11 It appears that the registered Gift Deed was sought to be proved/exhibited by the Defendant himself. If this occurred prior to the Gift Deed attaining the age of thirty years then Section 90 of the Evidence Act, 1872 would not be of avail to the Defendant, but if the Defendant's testimony came to be tendered and recorded thirty years subsequent to the execution of the Gift Deed, then the presumption attached to Section 90 could be taken advantage of. Lastly, it would logically follow that the contention of the Appellant/Defendant that the relevant date for computation of age in reverse should be the date of the judgment of the Trial Court is clearly incorrect.

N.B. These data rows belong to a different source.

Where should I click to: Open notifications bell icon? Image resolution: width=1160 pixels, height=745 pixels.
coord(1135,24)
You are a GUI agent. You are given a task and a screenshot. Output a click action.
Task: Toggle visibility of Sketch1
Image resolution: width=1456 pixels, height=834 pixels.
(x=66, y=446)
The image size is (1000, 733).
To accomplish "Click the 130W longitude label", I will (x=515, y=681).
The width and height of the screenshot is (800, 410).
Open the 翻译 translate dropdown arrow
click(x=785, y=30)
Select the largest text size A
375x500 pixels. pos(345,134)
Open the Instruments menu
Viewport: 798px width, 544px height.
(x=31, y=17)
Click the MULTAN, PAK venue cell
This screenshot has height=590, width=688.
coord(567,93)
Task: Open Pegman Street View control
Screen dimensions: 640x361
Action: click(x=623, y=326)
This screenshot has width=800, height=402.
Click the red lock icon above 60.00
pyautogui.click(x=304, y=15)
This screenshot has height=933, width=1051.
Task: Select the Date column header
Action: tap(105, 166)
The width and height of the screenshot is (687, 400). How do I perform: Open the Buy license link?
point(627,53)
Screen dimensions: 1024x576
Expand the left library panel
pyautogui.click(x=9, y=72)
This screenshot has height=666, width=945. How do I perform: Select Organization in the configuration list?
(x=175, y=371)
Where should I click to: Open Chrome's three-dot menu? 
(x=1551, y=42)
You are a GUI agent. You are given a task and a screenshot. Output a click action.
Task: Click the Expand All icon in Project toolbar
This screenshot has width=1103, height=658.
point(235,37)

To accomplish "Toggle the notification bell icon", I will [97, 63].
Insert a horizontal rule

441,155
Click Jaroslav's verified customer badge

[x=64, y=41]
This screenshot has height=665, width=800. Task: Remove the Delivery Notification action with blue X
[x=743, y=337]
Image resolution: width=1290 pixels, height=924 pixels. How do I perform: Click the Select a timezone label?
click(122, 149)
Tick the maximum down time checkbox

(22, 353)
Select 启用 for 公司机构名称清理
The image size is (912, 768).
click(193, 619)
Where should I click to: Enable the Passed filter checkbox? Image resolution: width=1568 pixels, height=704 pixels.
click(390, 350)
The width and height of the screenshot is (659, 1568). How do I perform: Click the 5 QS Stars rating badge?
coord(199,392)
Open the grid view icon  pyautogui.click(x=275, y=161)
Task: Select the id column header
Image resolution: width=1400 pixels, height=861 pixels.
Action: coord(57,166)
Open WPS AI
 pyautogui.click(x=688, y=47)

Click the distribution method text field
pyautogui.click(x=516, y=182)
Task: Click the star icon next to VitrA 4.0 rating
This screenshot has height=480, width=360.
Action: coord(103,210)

12 The first and fatal stumbling block of the Appellant's case, then, is that at the time of tendering of the Gift Deed before the Trial Court, the thirty-year maturation period provided bySection 90 was not satisfied, the Gift Deed having been tendered in evidence after around 29 and one-half years, since he had alluded to it in the course of the Defendant/Appellant examining himself unlike the stage of pleadings this incontrovertibly partook the nature of tendering evidence. The time prerequisite to even essay availing of the Court's discretionary powers underSection 90 had not been met. Being a statutory requirement, Courts cannot alter the operation of the statute by reading into it as allowing a document aged 29 and one- half years to be open to the law's presumption. The Judgment of the High Court below has considered the issue of this document's eligibility under Section 90, and repudiated this submission, the document not even, echoing the words of Section 90, "purporting" to be thirty years old at the time of tendering. We hasten to add that even if the document purported or proved to be thirty years old, the Appellant would not axiomatically receive a favourable presumption, the Section 90 presumption being a discretionary one.
13 While clarifying law as we have striven to do above, since the Gift Deed in question was tendered in evidence five months prior to having become thirty years old, the Appeal is devoid of merits. The Appellant did not even attempt to prove the Gift Deed in any manner known in law. 14 The Interim Order is recalled. The Appeal is dismissed but we desist from imposing costs.
............................................J.
[ANIL R. DAVE] ............................................J.
[M.Y. EQBAL] ............................................J.
[VIKRAMAJIT SEN] New Delhi January 05, 2015.